━━━━━ BRONTEKST
Lozingsvoorschriften tankplaats voor werktuigen

Bij deze activiteit gaat het om lozingen van afvalwater bij het afleveren van vloeibare brandstoffen aan werktuigen. Dit zijn:

  • geen motorvoertuigen voor het wegverkeer
  • geen vaartuigen
  • geen spoorvoertuigen

Het gaat om afvalwater dat vrijkomt bij een tankplaats voor motorwerktuigen en motorapparatuur. Denk hier bijvoorbeeld aan bulldozers, machines op rupsbanden of noodstroomaggregaten. Deze mogen niet zelf op de openbare weg rijden.

TANKPLAATS

Inhoud

Vindplaats

Activiteitenbesluit (AB): § 4.6.4, artikel 4.82. Het doel van artikel 4.82 is het afscheiden van brandstof afkomstig van morsen bij het tanken. De voorschriften hebben grote overeenkomst met artikel 3.23. Alleen heeft dat artikel betrekking op de aflevering van motorbrandstoffen voor openbare verkoop, terwijl 4.82 betrekking heeft op een tankplaats voor eigen gebruik.

Voor deze activiteit heeft men alleen de lozing op het vuilwaterriool geregeld. Voor lozingen in de bodem of in een hemelwaterriool moeten initiatiefnemers een maatwerkvoorschrift op basis van Artikel 2.2 Activiteitenbesluit aanvragen.

Voor een lozing in oppervlaktewater is een Waterwetvergunning nodig. De waterkwaliteitsbeheerder is in dat geval bevoegd gezag. Afhankelijk van de keur kan dit met een reguliere vergunning (korte procedure volgens de Algemene wet bestuursrecht).

De activiteit staat in hoofdstuk 4 van het Activiteitenbesluit. Daarom gelden de voorschriften alleen voor type A/B-bedrijven. Ze gelden niet voor type C bedrijven. Een inrichting type B moet deze activiteit vier weken voor de start melden. Een type C moet hiervoor een vergunning aanvragen of een wijziging aanvragen.

Er kan afvalwater vrijkomen bij deze activiteit. Als type-C bedrijven dit willen lozen, moet het bevoegde gezag deze lozing regelen in de omgevingsvergunning. Dit geldt voor lozen op de riolering en op de bodem. Bij een lozing in het oppervlaktewater is een watervergunning nodig.
━━━━━━━━━━
━━━━━ GETOONDE GEGEVENS
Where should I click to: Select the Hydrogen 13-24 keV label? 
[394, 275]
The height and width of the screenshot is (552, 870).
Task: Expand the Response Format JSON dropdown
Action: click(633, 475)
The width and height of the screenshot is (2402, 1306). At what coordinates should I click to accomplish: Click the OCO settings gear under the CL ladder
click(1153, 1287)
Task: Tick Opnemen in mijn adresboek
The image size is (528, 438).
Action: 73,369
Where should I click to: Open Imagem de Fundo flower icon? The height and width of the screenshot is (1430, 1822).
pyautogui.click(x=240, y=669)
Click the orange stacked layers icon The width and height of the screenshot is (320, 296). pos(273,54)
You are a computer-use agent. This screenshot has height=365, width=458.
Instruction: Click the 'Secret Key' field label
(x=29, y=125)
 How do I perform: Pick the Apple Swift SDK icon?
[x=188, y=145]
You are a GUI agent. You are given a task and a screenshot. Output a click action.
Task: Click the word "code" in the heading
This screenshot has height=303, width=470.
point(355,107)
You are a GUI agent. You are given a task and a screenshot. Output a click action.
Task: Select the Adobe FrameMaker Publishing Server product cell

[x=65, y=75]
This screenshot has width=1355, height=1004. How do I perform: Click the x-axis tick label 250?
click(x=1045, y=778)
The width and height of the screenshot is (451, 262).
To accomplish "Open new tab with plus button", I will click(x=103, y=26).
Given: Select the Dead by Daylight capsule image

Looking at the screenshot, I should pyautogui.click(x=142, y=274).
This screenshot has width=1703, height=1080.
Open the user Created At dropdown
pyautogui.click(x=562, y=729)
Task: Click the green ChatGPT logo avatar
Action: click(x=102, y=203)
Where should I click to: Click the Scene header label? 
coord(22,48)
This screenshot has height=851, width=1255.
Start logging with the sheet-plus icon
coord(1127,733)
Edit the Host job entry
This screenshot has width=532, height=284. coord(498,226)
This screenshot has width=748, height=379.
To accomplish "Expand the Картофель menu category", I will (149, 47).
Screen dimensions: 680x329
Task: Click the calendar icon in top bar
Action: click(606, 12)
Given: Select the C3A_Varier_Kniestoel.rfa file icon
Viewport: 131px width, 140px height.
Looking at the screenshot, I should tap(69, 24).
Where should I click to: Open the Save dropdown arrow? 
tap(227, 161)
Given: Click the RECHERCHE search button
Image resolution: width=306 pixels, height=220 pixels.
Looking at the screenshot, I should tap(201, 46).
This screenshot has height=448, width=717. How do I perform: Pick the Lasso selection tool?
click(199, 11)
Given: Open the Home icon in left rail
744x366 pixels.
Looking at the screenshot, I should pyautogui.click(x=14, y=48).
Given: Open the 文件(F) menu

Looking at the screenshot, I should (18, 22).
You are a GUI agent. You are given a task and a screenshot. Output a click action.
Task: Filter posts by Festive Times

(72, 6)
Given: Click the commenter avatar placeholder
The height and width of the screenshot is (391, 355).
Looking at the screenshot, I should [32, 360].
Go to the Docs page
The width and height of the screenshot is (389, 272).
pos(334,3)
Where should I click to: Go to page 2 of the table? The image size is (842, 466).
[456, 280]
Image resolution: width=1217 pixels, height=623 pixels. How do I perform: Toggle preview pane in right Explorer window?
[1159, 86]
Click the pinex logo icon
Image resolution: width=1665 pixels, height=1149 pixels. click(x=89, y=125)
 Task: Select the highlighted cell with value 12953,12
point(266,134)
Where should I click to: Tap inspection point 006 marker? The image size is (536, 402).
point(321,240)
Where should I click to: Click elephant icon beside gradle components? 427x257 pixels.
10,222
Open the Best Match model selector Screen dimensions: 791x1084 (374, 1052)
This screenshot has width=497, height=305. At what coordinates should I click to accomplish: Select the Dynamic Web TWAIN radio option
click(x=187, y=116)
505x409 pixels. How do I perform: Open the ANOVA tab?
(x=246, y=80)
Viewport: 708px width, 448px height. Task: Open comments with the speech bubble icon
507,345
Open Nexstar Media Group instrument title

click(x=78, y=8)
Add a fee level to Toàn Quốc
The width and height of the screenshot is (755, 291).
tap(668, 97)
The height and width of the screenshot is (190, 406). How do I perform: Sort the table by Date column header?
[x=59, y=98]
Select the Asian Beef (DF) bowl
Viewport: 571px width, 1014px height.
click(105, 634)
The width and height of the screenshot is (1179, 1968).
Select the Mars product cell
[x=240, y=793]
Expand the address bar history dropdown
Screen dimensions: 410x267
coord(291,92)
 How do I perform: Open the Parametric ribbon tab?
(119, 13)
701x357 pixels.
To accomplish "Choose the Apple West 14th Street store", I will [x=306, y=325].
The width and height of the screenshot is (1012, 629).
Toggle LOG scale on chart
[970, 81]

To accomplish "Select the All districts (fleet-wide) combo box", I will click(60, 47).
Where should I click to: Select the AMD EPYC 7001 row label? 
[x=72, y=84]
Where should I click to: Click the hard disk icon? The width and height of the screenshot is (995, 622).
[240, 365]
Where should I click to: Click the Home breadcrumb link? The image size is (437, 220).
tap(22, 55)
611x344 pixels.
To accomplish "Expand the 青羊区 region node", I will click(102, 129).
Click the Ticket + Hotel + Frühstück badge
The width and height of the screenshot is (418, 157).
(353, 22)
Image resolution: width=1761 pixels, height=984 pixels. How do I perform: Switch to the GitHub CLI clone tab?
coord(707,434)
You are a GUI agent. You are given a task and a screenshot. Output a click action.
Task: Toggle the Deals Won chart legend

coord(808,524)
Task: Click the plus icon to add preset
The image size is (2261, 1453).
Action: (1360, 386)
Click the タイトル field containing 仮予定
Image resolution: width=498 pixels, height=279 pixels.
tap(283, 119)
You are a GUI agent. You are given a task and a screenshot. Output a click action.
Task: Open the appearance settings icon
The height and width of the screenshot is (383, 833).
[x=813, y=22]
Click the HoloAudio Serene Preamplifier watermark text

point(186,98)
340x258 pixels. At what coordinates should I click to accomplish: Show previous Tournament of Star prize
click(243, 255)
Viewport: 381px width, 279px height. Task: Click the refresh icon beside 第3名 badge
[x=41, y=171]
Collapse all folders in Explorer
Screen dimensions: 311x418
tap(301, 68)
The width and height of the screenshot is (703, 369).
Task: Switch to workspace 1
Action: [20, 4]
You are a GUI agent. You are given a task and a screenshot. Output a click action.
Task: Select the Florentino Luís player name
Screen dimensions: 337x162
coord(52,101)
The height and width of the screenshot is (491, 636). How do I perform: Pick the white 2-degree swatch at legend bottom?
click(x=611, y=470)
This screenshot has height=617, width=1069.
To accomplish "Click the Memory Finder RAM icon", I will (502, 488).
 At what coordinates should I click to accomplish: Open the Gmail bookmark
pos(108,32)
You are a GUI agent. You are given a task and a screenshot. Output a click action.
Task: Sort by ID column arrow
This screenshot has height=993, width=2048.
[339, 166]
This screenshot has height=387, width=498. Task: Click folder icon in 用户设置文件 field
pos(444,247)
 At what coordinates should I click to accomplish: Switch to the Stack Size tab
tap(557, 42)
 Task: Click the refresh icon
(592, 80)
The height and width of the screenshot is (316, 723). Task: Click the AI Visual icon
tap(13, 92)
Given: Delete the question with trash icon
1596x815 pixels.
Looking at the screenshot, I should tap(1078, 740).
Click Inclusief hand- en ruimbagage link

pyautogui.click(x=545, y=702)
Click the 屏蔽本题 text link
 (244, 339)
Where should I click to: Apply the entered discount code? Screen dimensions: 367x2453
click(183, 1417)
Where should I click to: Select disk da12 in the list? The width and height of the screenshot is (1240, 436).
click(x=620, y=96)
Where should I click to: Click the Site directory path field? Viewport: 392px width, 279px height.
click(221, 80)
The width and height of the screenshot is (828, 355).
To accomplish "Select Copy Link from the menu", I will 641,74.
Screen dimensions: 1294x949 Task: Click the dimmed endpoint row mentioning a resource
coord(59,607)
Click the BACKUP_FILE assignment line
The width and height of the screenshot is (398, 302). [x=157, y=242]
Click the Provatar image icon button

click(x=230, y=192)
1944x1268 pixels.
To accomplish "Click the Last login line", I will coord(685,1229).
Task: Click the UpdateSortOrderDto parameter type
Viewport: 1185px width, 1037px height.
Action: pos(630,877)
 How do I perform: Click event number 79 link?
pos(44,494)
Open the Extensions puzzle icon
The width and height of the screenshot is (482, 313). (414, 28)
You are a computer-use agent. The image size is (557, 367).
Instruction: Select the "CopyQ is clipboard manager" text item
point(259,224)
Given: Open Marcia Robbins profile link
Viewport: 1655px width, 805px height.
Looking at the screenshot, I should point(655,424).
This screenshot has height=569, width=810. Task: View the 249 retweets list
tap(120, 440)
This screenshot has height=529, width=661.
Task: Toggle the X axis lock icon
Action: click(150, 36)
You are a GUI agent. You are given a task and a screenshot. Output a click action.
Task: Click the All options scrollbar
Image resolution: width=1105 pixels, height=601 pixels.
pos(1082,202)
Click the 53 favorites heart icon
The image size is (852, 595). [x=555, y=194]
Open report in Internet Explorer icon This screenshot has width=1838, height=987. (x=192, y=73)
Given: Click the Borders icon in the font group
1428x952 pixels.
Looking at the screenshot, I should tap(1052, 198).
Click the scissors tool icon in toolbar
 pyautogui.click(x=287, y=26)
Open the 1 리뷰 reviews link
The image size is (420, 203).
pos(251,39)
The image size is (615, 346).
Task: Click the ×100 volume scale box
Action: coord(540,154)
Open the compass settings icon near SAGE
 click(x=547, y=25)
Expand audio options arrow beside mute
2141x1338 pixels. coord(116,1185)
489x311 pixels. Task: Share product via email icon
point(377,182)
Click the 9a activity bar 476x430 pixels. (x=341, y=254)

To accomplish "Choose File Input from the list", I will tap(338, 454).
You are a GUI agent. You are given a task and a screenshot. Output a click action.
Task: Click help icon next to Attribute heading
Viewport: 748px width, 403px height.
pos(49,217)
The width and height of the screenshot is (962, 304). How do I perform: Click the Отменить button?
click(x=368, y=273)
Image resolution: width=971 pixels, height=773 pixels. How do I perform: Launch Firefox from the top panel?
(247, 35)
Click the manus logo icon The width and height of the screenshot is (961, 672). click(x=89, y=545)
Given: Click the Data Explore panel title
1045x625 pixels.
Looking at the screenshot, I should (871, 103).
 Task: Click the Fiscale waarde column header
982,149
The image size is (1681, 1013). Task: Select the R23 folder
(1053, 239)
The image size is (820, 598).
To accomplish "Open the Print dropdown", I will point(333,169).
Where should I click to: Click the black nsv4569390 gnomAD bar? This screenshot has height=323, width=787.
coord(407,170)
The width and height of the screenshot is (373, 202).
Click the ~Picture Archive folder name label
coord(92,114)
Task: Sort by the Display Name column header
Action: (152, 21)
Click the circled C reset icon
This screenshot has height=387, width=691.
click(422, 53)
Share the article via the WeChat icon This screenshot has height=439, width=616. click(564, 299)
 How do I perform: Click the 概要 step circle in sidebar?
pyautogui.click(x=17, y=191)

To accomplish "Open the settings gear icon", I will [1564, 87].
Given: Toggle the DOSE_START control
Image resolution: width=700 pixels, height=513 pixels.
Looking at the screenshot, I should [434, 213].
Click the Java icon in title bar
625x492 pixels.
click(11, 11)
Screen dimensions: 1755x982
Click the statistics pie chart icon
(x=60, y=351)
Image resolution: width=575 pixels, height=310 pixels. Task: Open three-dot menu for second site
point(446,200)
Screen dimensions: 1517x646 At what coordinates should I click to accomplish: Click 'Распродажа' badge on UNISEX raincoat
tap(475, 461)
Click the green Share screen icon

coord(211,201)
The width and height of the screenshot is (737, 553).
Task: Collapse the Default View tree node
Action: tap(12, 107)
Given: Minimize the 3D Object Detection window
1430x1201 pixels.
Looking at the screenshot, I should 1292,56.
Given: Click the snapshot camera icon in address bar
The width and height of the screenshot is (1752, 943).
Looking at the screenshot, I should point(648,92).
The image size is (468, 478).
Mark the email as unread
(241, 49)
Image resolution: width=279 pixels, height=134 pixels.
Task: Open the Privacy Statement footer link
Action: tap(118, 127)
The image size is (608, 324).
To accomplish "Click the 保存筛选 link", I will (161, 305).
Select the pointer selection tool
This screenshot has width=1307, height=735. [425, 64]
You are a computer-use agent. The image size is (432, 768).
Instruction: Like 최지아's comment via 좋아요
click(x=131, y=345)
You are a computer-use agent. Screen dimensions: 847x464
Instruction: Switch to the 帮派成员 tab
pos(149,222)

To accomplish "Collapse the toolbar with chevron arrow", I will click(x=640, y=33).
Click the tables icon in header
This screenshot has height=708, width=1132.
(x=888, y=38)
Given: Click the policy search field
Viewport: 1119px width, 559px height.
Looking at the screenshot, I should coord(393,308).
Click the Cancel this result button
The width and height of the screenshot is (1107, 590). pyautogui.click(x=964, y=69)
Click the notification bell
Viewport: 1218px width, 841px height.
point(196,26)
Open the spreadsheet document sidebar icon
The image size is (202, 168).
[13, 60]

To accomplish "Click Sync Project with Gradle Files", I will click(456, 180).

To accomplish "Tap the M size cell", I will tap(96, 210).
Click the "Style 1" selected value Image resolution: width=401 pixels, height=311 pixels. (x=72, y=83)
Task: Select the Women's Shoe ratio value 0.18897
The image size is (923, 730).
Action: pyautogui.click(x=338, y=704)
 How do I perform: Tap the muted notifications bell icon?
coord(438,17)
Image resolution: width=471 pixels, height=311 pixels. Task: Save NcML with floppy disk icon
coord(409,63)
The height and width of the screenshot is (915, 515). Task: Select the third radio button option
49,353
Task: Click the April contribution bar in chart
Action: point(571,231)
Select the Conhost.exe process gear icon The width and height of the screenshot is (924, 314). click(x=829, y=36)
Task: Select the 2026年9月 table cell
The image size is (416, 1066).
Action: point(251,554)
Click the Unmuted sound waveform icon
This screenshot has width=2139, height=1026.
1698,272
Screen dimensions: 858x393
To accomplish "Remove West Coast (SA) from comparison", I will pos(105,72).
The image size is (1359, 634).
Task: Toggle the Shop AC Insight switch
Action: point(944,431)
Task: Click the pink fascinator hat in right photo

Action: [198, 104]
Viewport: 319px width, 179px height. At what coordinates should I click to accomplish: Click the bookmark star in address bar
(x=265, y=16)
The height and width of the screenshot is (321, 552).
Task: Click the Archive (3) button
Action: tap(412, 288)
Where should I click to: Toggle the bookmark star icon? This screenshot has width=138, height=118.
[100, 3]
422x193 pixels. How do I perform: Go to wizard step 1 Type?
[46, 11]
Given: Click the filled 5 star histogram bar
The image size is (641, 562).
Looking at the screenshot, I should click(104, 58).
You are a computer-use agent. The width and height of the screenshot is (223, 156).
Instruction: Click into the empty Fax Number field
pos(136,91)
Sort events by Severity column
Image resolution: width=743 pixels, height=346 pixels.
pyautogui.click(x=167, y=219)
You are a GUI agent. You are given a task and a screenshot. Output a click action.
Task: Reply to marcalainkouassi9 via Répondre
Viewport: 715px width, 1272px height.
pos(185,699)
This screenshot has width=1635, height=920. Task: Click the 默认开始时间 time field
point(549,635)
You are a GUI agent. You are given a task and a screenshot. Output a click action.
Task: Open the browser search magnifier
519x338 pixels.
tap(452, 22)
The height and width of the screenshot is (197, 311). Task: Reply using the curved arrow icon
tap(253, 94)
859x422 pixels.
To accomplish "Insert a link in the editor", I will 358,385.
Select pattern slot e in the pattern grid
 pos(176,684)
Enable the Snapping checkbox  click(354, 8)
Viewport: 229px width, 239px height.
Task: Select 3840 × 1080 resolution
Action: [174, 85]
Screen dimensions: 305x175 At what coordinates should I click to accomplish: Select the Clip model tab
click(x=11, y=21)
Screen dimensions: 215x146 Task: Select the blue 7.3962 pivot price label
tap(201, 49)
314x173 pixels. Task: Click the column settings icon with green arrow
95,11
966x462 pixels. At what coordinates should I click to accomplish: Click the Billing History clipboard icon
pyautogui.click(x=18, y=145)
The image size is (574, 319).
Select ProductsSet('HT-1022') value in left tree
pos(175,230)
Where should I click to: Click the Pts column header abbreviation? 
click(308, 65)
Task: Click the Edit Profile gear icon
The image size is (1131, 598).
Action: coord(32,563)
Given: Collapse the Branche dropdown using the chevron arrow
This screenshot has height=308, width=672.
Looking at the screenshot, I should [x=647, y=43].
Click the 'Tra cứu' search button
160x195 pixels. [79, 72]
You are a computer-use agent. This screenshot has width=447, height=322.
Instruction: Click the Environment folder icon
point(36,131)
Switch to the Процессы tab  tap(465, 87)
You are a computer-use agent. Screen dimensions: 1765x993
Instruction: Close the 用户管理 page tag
━━━━━━━━━━
Hoe lang voor de start moet een inrichting type B volgens de brontekst deze activiteit melden?

* [ANTWOORD]: Vier weken voor de start.